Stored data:

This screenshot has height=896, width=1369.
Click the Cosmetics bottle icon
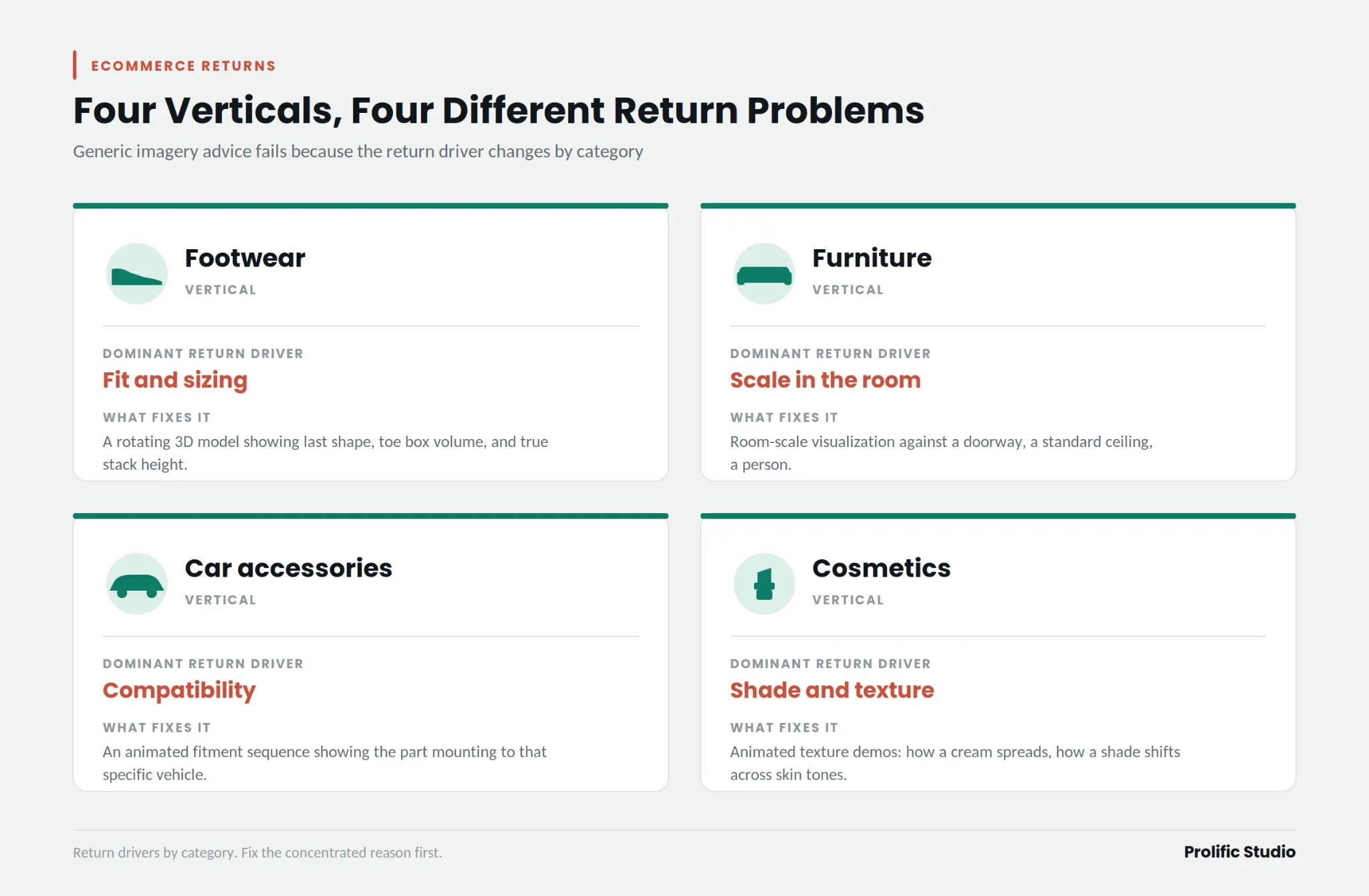(764, 584)
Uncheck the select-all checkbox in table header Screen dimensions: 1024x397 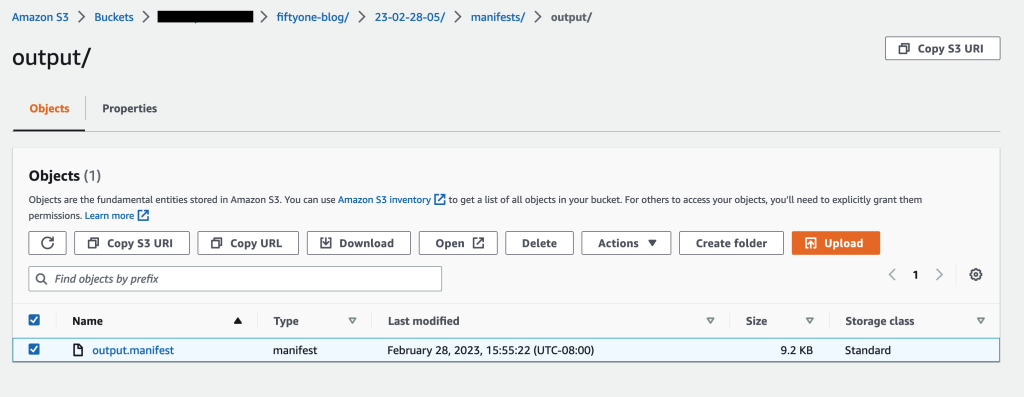point(34,320)
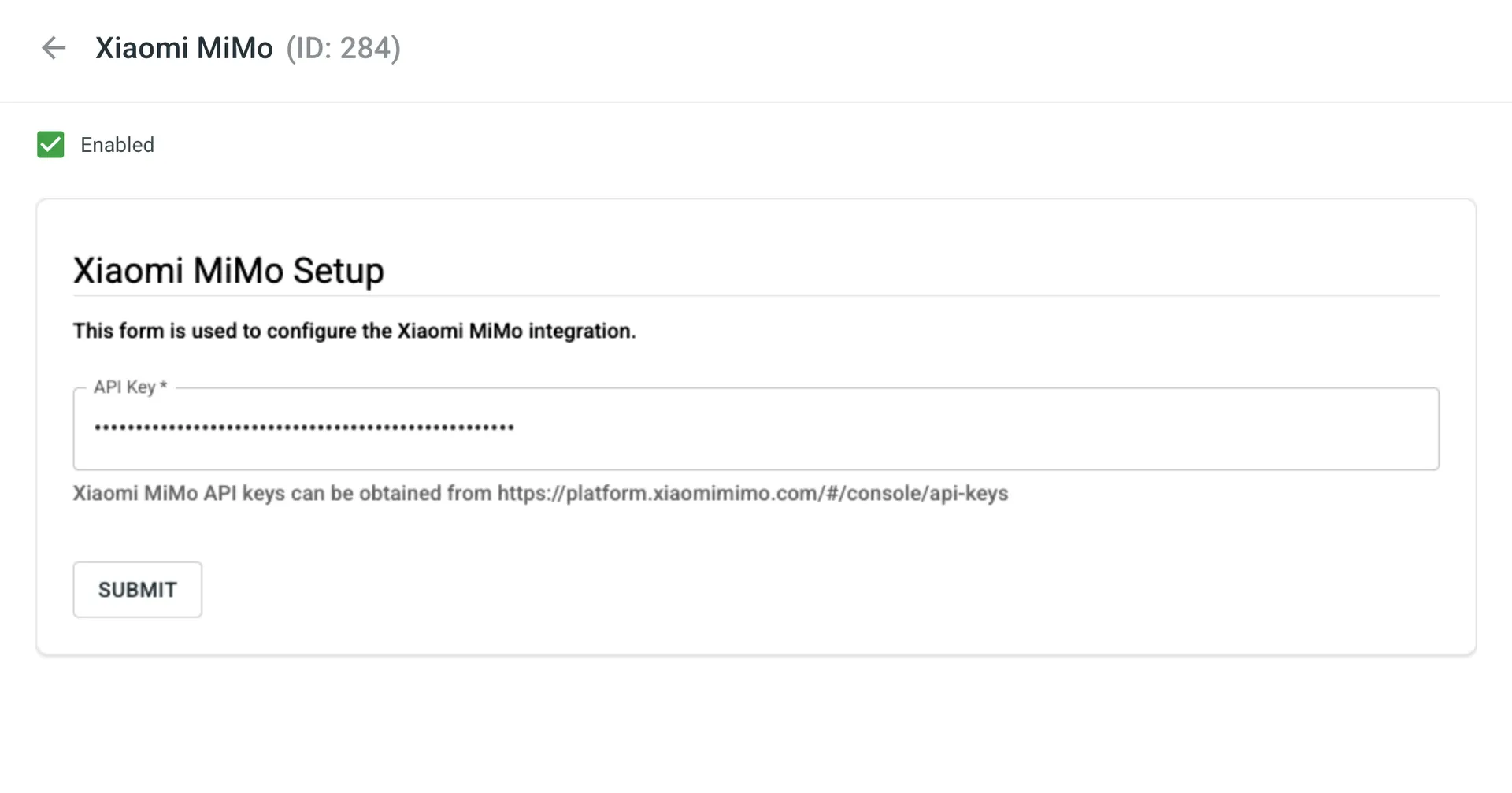Screen dimensions: 1512x793
Task: Click the word "integration" in the description
Action: (580, 331)
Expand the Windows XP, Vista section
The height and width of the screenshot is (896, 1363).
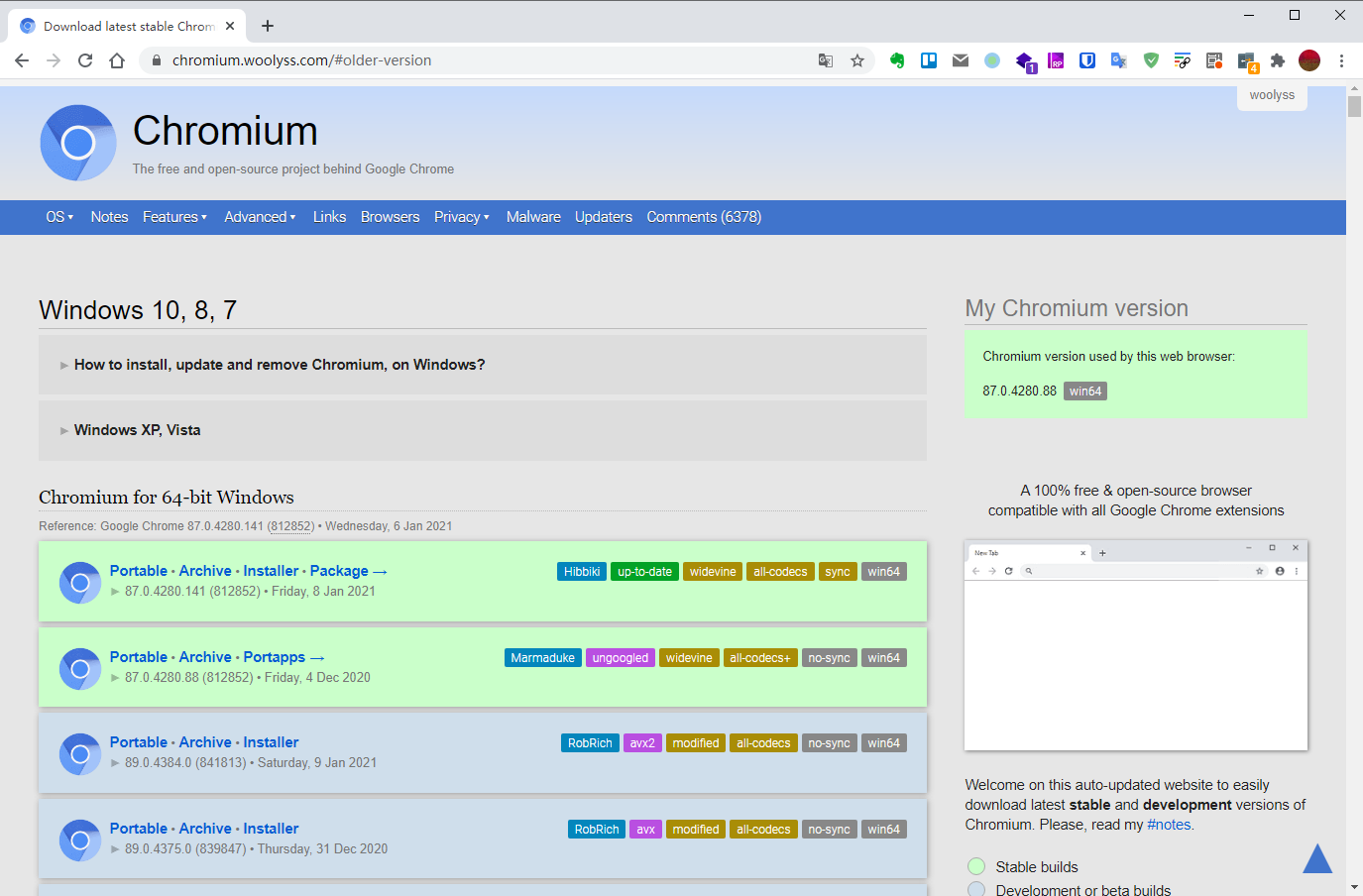(x=137, y=430)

● Your objective: Take the line containing "The height and" and every line after it up to the end of the entries, and quote them exactly. Both ends count; the pictures do not.

● Exercise output:
The height and width of the screenshot is (896, 1363).
(x=137, y=430)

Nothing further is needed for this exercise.